----- SUPPLIED MATERIAL

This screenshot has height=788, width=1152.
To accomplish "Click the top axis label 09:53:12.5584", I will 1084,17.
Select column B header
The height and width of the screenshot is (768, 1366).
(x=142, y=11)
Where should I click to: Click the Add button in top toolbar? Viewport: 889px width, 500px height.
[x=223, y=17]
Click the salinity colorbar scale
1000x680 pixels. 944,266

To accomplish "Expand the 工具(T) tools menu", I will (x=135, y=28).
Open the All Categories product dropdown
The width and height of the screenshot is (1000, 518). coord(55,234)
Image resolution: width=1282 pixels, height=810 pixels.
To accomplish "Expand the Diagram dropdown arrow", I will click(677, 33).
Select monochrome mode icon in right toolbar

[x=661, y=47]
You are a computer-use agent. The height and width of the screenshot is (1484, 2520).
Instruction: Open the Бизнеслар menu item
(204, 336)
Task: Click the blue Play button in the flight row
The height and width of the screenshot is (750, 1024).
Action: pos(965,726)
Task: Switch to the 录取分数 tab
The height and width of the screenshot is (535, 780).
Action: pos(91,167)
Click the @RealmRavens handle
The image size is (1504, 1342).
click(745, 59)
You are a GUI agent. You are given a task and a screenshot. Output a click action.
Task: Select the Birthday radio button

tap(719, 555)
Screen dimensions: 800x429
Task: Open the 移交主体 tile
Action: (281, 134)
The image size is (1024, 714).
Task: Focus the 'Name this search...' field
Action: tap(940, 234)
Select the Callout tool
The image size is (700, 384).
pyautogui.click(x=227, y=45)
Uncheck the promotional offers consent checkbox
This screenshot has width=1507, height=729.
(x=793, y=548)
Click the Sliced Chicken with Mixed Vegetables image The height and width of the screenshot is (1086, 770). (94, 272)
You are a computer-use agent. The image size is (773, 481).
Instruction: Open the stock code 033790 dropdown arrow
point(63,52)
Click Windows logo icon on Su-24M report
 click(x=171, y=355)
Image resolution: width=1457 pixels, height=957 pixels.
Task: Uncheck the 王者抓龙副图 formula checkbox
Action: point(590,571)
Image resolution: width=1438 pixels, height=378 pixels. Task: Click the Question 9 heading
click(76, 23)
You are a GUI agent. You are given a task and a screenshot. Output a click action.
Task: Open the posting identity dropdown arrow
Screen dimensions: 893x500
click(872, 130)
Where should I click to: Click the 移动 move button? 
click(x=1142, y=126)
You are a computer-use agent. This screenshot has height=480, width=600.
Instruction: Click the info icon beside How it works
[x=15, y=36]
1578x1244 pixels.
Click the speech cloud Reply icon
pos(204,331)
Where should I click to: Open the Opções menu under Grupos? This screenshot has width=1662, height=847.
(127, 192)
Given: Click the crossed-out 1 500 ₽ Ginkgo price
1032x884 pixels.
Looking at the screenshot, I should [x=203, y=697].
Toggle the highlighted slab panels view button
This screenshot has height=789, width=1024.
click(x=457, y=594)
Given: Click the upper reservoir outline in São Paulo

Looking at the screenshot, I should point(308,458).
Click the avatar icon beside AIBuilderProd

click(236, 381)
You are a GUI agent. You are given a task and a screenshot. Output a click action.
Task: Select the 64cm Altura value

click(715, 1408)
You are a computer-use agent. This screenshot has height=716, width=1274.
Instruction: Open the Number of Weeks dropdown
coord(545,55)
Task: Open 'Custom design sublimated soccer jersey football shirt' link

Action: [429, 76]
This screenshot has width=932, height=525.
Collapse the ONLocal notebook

----------

■ WORK REQUEST
Could you set down, word for word, only the lines above from the line with "Click the speech cloud Reply icon" to the line with "has height=716, width=1274.", including both?

■ PROBLEM SOLUTION
Click the speech cloud Reply icon
pos(204,331)
Where should I click to: Open the Opções menu under Grupos? This screenshot has width=1662, height=847.
(127, 192)
Given: Click the crossed-out 1 500 ₽ Ginkgo price
1032x884 pixels.
Looking at the screenshot, I should [x=203, y=697].
Toggle the highlighted slab panels view button
This screenshot has height=789, width=1024.
click(x=457, y=594)
Given: Click the upper reservoir outline in São Paulo

Looking at the screenshot, I should point(308,458).
Click the avatar icon beside AIBuilderProd

click(236, 381)
You are a GUI agent. You are given a task and a screenshot. Output a click action.
Task: Select the 64cm Altura value

click(715, 1408)
You are a computer-use agent. This screenshot has height=716, width=1274.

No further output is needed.